* SOURCE DOCUMENT *
....................

Very nice work, judging from your description!

This is not a trivial accomplishment.

I assume you are lexing/parsing the source code just once, so this is a compiler that produces (byte) codes. Your virtual machine executes them in a loop with a switch statement. This approach is in principle similar to the JVM. Just to compare, I wrote a small C compiler that produces JVM class files from "mini C" source code.
(01-01-2021 11:20 AM)grsbanks Wrote: [ -> ]You can't do "n--" if n is a floating point number.

"n--" compiles without errors for n of type double on the compilers I tried (and gives n-1.0), so I assume it's supported by the standard they are using. However it's not good programming style, as "n--" could be mistaken for the predecessor of the floating-point number, which in general is not equal to n-1.0, so your suggestion is better.

(01-05-2021 03:50 AM)robve Wrote: [ -> ]I wrote a small C compiler that produces JVM class files from "mini C" source code.

Great work! I also like the manual, comprehensive and very professional.

I wrote the code before I read anything about compilers. The front end consists of (what I now know is called) a lexical analyser and the parser is just Dijkstra's shunting yard algorithm.

I'm now wondering whether I should:

a) Continue with my ad hoc approach. This is the easiest option but there is no syntax or semantic checking, so it will never be a complete programming environment.

....................

* OBJECTIVE *
According to the forum thread, what algorithm does the parser use? Please answer in a few words.

* STORED DATA *
....................

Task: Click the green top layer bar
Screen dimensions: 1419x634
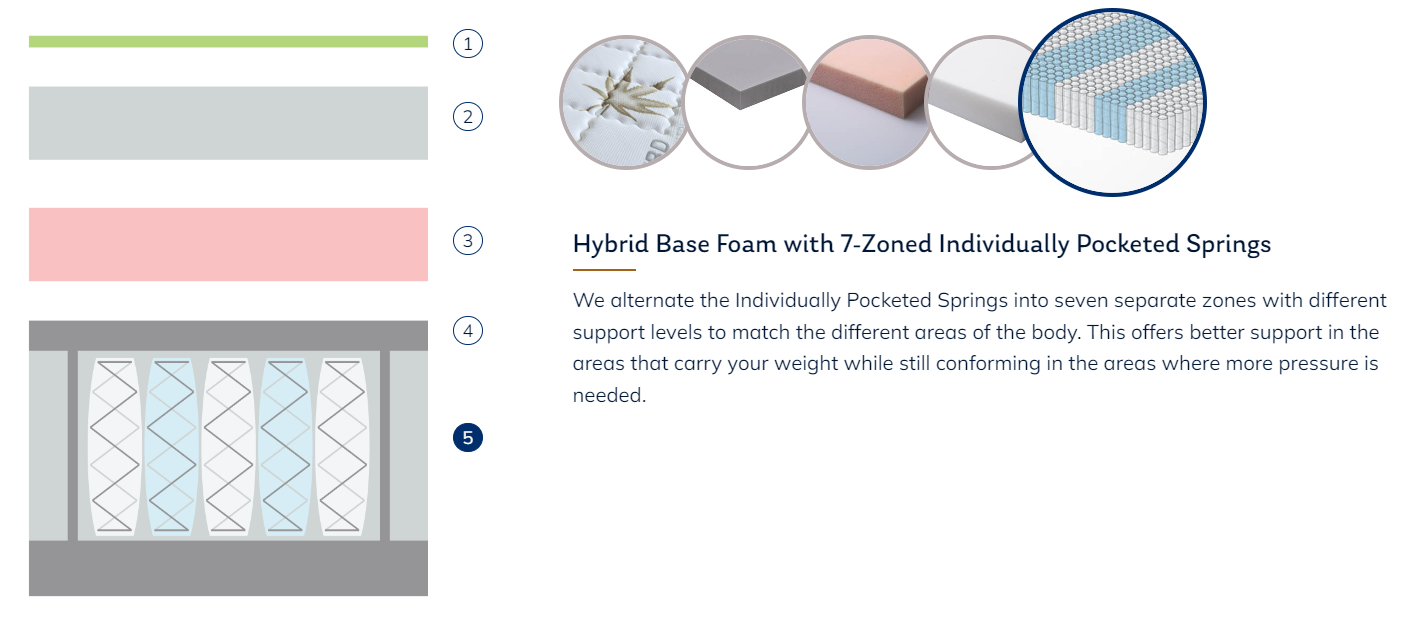Action: [x=228, y=42]
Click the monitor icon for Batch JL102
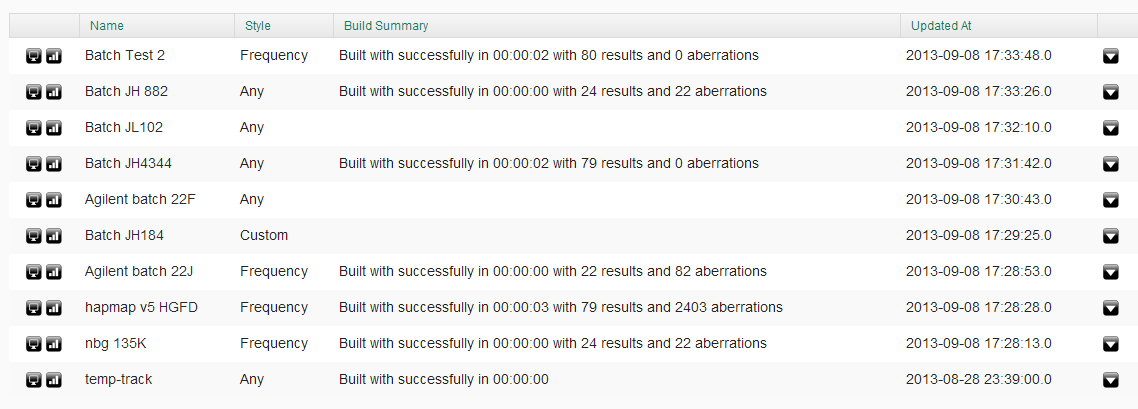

....................

* COMPLETED TASK *
Dijkstra's shunting yard algorithm